What the task asks:
Rewrite the lines from the line with "This screenshot has width=300, height=279." to the line with "[x=1078, y=94]" as a JSON list of strings, one string per line, leaving out blank lines.

-- START OF Supplied material --

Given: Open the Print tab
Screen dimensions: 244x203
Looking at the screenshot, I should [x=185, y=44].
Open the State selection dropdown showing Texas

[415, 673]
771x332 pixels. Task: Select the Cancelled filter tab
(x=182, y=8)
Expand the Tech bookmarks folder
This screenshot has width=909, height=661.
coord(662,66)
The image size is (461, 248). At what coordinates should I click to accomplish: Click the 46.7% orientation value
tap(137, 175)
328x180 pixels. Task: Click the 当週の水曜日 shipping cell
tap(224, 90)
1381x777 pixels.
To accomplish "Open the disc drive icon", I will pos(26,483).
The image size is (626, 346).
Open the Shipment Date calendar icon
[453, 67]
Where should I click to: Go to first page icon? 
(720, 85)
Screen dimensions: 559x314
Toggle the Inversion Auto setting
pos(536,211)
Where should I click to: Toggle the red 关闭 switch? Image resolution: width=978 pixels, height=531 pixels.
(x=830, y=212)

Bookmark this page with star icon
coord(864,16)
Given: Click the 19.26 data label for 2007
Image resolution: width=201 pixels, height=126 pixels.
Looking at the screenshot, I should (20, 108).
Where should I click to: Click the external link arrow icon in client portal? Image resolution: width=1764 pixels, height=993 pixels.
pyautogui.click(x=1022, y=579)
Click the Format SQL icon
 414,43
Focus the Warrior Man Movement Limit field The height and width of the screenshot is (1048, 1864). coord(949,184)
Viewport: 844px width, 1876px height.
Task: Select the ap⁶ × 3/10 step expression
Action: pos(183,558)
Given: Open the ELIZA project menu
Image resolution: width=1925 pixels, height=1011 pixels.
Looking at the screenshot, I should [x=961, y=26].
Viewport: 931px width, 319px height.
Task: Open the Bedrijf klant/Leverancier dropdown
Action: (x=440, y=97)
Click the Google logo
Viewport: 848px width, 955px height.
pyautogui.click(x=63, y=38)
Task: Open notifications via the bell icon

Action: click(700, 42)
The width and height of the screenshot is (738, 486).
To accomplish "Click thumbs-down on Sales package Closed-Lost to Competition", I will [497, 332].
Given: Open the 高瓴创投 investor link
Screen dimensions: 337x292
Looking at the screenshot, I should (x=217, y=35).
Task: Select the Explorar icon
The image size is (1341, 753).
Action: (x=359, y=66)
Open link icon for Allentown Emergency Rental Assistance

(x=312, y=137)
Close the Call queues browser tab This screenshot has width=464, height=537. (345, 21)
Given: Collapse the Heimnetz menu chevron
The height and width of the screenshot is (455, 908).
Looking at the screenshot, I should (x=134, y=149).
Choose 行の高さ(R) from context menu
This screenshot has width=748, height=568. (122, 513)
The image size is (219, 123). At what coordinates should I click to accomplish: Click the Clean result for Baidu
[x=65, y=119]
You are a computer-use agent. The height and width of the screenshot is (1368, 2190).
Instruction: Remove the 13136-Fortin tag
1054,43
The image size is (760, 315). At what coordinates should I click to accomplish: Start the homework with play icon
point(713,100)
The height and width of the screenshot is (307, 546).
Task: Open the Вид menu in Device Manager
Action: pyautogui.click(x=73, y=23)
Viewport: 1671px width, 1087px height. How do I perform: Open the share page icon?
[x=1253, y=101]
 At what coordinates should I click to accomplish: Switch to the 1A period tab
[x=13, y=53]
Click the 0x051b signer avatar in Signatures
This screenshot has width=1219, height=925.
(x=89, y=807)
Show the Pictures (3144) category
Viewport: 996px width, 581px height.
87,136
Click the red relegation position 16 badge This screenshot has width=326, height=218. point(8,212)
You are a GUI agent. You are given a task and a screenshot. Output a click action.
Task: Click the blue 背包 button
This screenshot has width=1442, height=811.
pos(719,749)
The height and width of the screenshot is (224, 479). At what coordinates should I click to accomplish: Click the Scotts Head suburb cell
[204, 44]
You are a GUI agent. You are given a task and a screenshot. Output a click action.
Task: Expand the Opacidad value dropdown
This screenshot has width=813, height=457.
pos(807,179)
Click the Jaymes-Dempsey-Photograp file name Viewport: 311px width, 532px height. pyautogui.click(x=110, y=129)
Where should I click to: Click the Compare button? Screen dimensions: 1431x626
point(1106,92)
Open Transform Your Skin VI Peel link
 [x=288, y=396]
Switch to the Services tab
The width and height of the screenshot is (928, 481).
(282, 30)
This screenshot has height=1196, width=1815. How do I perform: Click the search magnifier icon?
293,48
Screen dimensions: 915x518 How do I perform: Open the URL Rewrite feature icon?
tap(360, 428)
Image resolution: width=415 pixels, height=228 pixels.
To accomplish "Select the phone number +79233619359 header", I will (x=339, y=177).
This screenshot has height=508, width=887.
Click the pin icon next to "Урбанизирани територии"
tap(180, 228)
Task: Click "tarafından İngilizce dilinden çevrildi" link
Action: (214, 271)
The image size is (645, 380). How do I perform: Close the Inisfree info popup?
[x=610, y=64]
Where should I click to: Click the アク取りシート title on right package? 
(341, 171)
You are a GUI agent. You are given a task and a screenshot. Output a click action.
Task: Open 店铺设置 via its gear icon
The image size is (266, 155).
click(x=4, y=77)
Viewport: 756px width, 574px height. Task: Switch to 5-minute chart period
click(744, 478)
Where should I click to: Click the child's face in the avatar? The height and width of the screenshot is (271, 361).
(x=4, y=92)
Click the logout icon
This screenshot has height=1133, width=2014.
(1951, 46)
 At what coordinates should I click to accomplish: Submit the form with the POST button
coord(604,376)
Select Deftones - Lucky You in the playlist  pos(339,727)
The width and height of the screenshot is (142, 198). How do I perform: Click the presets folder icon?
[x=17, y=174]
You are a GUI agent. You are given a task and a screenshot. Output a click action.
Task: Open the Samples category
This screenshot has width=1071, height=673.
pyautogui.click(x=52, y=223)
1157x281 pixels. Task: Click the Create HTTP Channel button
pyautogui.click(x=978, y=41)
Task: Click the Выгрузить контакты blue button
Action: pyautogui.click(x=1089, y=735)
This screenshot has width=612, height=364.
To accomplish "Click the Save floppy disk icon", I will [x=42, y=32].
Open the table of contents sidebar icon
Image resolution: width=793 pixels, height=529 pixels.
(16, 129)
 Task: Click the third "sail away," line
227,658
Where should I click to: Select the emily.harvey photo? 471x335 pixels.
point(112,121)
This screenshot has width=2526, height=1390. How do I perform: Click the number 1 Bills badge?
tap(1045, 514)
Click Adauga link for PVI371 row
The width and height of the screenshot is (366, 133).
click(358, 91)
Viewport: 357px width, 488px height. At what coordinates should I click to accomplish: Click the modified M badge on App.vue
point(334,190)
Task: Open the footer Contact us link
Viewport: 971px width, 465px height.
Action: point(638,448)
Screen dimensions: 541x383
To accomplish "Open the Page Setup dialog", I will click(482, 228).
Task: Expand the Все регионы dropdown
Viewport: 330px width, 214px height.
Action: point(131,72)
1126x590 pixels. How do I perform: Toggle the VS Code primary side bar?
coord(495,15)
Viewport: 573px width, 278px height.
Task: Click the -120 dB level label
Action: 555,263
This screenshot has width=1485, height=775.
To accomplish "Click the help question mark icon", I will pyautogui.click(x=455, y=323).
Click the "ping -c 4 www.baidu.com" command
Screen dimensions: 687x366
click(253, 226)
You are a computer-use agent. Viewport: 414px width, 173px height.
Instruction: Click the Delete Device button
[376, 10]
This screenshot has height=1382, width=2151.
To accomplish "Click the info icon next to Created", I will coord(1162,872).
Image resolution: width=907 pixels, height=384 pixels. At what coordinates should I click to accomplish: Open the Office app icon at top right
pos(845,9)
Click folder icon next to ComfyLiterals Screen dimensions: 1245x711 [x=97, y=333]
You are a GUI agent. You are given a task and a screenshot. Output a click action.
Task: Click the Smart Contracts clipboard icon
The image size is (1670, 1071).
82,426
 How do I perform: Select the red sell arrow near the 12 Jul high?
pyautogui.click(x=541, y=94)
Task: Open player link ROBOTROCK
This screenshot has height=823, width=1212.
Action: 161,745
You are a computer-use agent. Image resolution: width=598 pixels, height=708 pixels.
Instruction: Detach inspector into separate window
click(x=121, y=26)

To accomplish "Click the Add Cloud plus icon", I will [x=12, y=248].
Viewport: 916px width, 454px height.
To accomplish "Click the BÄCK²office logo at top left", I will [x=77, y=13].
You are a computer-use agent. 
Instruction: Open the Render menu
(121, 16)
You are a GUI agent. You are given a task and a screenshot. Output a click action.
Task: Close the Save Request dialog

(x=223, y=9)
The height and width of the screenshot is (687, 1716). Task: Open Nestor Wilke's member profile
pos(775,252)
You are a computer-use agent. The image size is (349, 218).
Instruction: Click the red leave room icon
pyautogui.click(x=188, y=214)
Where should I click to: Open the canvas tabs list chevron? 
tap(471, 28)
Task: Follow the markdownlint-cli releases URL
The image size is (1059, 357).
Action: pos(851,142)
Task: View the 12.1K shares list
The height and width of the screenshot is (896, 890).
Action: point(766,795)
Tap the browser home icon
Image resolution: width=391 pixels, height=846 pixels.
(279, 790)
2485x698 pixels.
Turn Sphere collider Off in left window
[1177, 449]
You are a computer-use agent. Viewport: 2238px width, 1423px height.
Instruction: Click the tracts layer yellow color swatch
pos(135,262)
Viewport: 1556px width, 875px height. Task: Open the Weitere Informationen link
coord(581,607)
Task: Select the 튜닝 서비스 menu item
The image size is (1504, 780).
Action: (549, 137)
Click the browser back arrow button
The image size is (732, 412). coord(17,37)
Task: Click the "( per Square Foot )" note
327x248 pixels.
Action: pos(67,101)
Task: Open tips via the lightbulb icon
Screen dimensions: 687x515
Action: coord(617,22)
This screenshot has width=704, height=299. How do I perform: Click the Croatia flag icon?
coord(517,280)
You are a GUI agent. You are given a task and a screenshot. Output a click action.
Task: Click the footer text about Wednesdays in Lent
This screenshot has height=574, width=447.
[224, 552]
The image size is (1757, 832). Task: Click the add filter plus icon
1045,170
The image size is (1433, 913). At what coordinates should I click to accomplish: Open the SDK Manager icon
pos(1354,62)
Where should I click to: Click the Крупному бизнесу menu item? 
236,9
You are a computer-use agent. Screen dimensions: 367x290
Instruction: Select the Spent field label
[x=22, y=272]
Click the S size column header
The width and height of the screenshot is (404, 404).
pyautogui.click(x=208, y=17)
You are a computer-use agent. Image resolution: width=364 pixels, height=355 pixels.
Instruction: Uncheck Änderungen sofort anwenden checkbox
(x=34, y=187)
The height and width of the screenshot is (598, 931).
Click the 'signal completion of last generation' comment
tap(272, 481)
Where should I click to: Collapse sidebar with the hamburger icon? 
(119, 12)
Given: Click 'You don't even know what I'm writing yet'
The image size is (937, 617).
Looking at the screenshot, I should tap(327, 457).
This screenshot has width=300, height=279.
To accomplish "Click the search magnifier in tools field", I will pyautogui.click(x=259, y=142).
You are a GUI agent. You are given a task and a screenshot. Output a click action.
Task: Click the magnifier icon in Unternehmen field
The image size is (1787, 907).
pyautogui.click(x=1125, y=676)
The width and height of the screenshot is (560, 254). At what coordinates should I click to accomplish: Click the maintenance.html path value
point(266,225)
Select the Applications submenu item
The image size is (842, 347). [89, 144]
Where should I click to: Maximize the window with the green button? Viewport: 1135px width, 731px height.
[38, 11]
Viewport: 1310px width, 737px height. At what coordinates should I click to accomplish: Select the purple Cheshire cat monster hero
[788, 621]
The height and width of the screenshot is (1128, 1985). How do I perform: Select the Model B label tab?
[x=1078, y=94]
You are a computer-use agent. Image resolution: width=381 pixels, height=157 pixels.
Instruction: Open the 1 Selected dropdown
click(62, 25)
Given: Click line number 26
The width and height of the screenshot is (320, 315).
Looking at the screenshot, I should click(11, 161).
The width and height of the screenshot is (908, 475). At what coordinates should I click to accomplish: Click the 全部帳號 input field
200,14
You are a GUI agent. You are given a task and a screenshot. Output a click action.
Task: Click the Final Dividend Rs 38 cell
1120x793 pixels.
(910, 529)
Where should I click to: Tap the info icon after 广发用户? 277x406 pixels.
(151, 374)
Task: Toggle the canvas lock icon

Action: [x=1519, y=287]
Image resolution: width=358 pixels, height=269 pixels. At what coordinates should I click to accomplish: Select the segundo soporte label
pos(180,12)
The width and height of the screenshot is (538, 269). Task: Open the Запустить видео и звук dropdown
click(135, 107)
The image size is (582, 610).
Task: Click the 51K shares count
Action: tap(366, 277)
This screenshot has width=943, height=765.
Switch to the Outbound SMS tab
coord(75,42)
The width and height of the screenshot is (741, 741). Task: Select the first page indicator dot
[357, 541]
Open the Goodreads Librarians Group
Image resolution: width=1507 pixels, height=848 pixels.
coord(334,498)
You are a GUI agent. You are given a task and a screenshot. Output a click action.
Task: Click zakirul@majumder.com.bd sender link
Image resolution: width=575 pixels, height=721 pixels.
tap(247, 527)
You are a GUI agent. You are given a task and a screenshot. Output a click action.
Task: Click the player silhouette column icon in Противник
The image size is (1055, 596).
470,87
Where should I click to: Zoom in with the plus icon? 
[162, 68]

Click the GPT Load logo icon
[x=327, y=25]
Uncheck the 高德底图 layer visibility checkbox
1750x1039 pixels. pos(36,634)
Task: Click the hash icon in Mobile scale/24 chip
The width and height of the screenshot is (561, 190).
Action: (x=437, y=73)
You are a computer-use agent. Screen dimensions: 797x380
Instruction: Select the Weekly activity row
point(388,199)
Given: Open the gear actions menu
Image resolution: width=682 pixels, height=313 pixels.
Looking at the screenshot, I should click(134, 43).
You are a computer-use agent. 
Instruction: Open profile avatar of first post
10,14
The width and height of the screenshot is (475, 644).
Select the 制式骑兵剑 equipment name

-- END OF Supplied material --

Response to this exercise:
[
  "This screenshot has width=300, height=279.",
  "To accomplish \"Click the search magnifier in tools field\", I will pyautogui.click(x=259, y=142).",
  "You are a GUI agent. You are given a task and a screenshot. Output a click action.",
  "Task: Click the magnifier icon in Unternehmen field",
  "The image size is (1787, 907).",
  "pyautogui.click(x=1125, y=676)",
  "The width and height of the screenshot is (560, 254). At what coordinates should I click to accomplish: Click the maintenance.html path value",
  "point(266,225)",
  "Select the Applications submenu item",
  "The image size is (842, 347). [89, 144]",
  "Where should I click to: Maximize the window with the green button? Viewport: 1135px width, 731px height.",
  "[38, 11]",
  "Viewport: 1310px width, 737px height. At what coordinates should I click to accomplish: Select the purple Cheshire cat monster hero",
  "[788, 621]",
  "The height and width of the screenshot is (1128, 1985). How do I perform: Select the Model B label tab?",
  "[x=1078, y=94]"
]